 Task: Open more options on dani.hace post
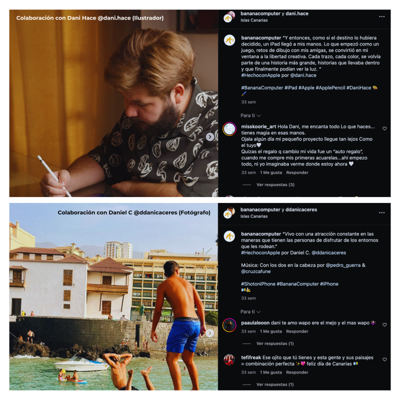[x=382, y=17]
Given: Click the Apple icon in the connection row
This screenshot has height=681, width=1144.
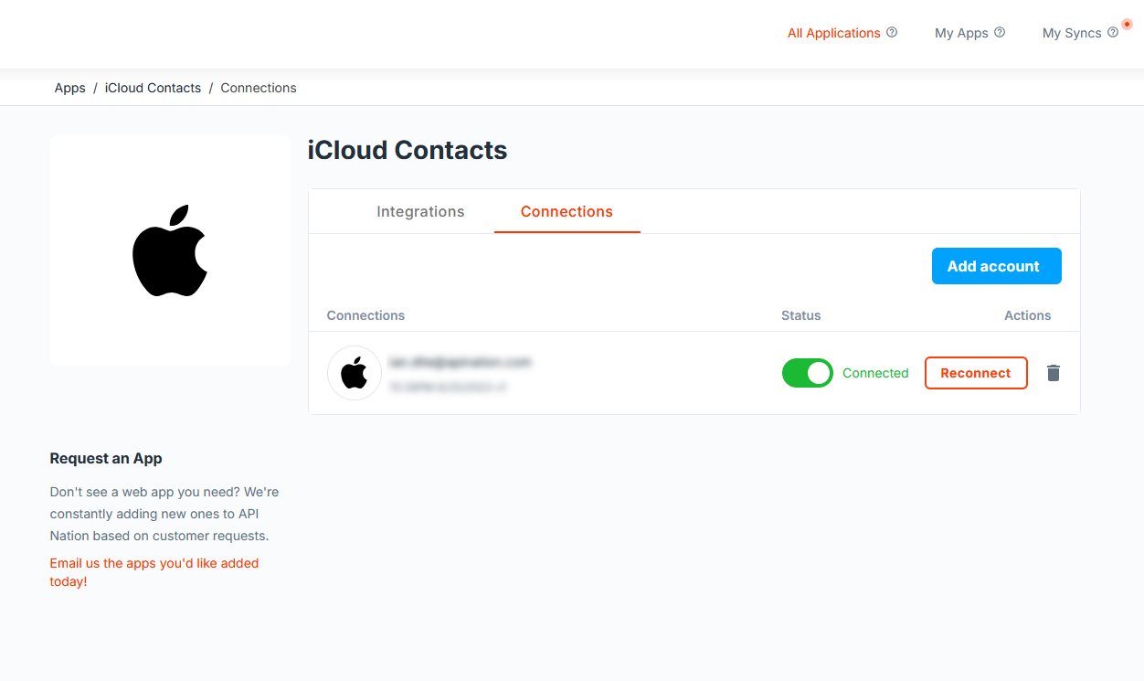Looking at the screenshot, I should coord(355,373).
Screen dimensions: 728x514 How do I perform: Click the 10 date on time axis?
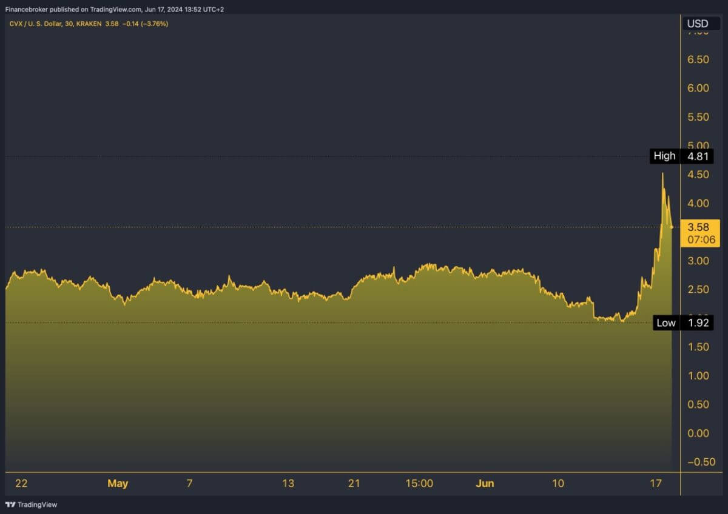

────────

▶ [GOAL OF THE EXERCISE]: No pictures belong in the copy. Repeat the listing above exactly.

▶ [RESPONSE BOX]:
 Task: Open more options on dani.hace post
[x=382, y=17]
Given: Click the Apple icon in the connection row
This screenshot has height=681, width=1144.
Looking at the screenshot, I should coord(355,373).
Screen dimensions: 728x514 How do I perform: Click the 10 date on time axis?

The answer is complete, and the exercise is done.